First phase of SR 9B opens today
Satellite image of SR 9B. The gray roadway on the right is SR 9B.

First phase of SR 9B opens today

The Florida Department of Transportation says State Road 9B will open today. The new roadway connects US 1 to the 295 East Beltway. DOT says the "northbound lanes will open at 10 am and the soubound lanes will open later tonight after rush hour to repaint the traffic lines at the I-295 transition".

You can enter/exit 9B at Gran Bay Parkway at US 1 on the southernmost end and between Baymeadows Road and Philips Highway at the 295 East Beltway on
the north end. This is the first phase of the project and it runs for more than 2 miles.

St. John's County commuters may find relief when the roadway opens because this is another route to get to the 295 East Beltway instead of continuing north on US 1.

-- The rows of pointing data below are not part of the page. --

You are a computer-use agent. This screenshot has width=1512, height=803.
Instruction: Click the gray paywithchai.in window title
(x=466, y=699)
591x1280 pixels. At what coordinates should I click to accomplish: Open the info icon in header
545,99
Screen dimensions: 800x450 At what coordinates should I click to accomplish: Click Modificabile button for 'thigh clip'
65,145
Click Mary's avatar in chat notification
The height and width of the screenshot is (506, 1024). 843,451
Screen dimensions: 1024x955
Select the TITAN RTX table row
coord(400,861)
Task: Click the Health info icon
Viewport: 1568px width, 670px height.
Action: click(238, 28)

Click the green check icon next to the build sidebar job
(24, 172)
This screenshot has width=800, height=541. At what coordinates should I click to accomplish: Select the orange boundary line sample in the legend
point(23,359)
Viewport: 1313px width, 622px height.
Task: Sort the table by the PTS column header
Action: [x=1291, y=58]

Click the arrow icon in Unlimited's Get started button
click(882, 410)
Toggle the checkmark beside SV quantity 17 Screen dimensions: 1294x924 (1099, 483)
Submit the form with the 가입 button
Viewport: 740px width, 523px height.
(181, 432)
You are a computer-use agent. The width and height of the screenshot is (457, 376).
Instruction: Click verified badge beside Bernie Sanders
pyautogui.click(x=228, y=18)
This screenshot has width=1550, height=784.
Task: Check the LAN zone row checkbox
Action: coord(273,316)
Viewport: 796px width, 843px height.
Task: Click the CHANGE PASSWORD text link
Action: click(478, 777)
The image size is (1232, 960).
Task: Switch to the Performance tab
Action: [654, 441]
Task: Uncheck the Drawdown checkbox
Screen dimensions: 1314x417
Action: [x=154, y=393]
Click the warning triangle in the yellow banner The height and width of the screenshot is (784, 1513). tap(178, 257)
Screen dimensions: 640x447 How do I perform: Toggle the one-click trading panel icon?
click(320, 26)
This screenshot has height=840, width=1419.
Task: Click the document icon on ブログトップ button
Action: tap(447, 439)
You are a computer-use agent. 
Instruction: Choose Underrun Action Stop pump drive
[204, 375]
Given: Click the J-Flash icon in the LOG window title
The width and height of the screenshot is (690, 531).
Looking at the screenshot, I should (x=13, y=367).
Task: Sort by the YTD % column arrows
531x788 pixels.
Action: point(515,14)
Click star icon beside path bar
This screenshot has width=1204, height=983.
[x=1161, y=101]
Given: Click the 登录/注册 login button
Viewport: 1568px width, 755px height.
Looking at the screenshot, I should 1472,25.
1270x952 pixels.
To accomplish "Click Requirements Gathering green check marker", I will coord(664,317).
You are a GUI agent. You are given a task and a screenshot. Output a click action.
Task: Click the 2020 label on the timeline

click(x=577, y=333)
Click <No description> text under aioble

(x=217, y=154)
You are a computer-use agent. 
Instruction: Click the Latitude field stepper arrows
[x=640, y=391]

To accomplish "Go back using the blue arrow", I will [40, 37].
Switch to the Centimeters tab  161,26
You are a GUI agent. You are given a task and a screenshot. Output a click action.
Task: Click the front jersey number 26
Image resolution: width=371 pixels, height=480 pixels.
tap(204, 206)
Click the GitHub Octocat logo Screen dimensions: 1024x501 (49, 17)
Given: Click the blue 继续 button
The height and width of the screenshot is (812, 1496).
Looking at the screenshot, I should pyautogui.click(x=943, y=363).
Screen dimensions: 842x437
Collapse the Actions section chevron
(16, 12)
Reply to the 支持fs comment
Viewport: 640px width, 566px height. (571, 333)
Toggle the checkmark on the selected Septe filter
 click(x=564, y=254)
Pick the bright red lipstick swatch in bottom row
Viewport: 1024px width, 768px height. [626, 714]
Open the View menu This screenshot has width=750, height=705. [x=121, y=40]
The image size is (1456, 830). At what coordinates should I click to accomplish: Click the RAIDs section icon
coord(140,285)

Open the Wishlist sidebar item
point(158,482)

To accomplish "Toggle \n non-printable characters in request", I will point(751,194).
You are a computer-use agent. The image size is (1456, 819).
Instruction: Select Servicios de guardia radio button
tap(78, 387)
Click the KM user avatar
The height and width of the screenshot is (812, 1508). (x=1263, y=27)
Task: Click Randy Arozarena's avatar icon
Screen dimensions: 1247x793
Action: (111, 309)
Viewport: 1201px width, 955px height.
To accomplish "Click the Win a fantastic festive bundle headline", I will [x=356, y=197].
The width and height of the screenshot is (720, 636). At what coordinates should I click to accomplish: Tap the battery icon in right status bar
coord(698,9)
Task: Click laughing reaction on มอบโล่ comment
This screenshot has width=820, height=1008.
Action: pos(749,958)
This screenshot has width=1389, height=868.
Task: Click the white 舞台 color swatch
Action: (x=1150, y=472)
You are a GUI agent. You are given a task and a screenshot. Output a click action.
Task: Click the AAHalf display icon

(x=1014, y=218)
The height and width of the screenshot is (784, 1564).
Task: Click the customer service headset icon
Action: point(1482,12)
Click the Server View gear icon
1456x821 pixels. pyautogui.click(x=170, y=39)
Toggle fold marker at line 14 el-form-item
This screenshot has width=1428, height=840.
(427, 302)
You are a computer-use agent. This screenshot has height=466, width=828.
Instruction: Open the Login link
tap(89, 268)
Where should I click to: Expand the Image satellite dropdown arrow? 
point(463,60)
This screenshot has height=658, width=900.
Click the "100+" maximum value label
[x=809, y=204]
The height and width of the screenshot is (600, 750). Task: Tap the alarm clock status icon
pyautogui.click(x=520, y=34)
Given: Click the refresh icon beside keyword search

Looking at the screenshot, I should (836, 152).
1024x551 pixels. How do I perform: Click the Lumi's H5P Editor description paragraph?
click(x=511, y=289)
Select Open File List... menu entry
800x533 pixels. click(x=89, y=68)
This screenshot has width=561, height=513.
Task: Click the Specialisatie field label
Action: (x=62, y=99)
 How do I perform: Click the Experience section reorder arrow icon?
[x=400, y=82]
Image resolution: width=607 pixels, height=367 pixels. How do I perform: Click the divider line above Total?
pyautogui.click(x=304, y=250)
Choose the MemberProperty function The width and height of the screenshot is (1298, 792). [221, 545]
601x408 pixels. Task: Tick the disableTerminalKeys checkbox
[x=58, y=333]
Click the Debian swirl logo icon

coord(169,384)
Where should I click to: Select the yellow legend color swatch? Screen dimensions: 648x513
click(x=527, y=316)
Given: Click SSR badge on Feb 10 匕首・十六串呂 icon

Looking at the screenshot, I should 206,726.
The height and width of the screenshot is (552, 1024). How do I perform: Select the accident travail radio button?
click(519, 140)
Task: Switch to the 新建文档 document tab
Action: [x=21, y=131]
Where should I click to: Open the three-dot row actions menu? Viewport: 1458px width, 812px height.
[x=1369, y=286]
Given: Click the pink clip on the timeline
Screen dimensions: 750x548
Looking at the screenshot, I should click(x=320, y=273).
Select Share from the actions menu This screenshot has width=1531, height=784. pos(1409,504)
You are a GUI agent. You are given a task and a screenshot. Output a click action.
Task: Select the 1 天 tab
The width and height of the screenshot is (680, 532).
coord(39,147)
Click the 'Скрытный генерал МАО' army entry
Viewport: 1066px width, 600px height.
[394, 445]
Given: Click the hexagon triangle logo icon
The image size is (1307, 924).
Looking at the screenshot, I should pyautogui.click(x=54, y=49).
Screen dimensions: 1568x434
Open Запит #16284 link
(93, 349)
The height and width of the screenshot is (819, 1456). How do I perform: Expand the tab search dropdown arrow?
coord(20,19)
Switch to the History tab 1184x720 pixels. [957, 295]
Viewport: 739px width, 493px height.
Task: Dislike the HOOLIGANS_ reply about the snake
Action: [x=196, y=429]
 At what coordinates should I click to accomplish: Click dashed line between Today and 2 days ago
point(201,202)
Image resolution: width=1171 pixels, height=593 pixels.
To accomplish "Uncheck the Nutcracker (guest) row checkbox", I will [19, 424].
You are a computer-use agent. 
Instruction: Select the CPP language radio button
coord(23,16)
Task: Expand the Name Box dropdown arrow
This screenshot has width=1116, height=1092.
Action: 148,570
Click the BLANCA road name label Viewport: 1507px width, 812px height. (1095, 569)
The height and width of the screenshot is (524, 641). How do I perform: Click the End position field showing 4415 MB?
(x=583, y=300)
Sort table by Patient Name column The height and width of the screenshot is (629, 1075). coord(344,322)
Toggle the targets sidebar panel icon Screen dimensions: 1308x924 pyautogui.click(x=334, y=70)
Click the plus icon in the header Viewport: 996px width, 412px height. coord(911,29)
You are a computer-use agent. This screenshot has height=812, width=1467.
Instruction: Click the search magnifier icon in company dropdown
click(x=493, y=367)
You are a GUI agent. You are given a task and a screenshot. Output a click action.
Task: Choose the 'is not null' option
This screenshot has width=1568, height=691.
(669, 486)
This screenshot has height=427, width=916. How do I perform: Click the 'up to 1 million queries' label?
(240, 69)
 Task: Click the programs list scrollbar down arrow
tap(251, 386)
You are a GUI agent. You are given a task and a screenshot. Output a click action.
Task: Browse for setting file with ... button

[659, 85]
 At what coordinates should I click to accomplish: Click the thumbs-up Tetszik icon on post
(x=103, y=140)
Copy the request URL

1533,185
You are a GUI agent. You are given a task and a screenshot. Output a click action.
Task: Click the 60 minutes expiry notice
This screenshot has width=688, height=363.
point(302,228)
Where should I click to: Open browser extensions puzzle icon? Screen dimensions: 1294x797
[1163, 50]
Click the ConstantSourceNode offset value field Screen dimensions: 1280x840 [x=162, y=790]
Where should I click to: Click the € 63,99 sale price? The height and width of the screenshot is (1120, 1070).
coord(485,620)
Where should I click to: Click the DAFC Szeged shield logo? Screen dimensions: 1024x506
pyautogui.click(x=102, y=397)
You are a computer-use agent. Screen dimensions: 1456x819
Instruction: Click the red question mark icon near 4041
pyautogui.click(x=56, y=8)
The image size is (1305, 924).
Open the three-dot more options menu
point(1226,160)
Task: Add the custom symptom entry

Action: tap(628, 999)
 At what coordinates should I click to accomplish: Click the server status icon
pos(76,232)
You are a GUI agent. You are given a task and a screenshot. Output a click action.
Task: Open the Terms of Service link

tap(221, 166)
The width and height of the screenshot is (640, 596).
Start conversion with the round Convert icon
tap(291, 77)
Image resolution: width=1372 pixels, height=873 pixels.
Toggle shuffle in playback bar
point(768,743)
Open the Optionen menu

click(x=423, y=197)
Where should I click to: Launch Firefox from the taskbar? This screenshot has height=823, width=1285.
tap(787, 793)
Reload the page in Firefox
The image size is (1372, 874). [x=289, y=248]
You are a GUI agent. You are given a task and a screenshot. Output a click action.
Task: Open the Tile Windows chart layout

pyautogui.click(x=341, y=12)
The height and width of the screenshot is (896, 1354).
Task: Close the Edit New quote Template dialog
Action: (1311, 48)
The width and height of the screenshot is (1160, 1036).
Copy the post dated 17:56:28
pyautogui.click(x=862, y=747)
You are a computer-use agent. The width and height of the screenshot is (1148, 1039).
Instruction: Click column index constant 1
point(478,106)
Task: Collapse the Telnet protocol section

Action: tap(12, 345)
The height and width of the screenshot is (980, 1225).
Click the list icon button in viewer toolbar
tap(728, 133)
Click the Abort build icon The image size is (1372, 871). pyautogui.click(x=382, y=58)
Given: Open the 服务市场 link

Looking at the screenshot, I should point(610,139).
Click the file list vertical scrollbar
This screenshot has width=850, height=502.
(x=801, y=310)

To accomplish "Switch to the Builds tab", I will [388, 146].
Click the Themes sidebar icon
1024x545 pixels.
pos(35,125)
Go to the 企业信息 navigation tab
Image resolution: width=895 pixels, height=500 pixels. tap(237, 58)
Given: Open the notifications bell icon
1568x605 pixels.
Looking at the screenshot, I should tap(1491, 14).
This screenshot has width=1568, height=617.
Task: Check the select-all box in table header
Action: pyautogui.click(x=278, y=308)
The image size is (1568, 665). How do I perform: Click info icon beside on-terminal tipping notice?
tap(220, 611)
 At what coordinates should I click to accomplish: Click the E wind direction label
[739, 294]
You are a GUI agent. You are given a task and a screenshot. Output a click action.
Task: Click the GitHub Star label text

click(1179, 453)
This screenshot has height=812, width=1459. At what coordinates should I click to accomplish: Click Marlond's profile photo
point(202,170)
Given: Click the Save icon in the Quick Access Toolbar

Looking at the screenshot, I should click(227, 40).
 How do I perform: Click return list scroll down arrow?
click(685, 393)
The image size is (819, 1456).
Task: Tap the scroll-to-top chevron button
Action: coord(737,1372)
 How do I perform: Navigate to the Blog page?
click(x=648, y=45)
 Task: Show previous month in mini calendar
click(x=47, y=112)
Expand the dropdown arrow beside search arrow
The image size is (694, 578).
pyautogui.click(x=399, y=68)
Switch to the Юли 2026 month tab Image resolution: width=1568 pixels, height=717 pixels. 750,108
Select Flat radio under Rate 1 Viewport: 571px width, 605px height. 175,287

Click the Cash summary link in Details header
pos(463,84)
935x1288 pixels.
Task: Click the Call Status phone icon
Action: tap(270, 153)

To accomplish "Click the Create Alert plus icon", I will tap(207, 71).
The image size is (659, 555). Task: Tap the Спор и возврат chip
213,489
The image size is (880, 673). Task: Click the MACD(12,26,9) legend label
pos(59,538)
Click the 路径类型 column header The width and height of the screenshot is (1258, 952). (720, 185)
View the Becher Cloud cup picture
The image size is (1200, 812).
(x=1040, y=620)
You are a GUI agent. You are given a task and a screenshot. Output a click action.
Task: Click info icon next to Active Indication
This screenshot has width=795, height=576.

Work on this new $75 million roadway began in the summer of 2010 and crews have already started working on the $95 million part known as phase two. Phase two will connect US 1 to 95 and should be complete in 2016. It will open as a four-lane highway (2 lanes in each direction) divided by grassy median but it can "expand to six lanes in the future when traffic warrants it".

Crews prepared to open the roadway by closing lanes on the 295 East Beltway Wednesday and Thursday between 8 pm and 6 am.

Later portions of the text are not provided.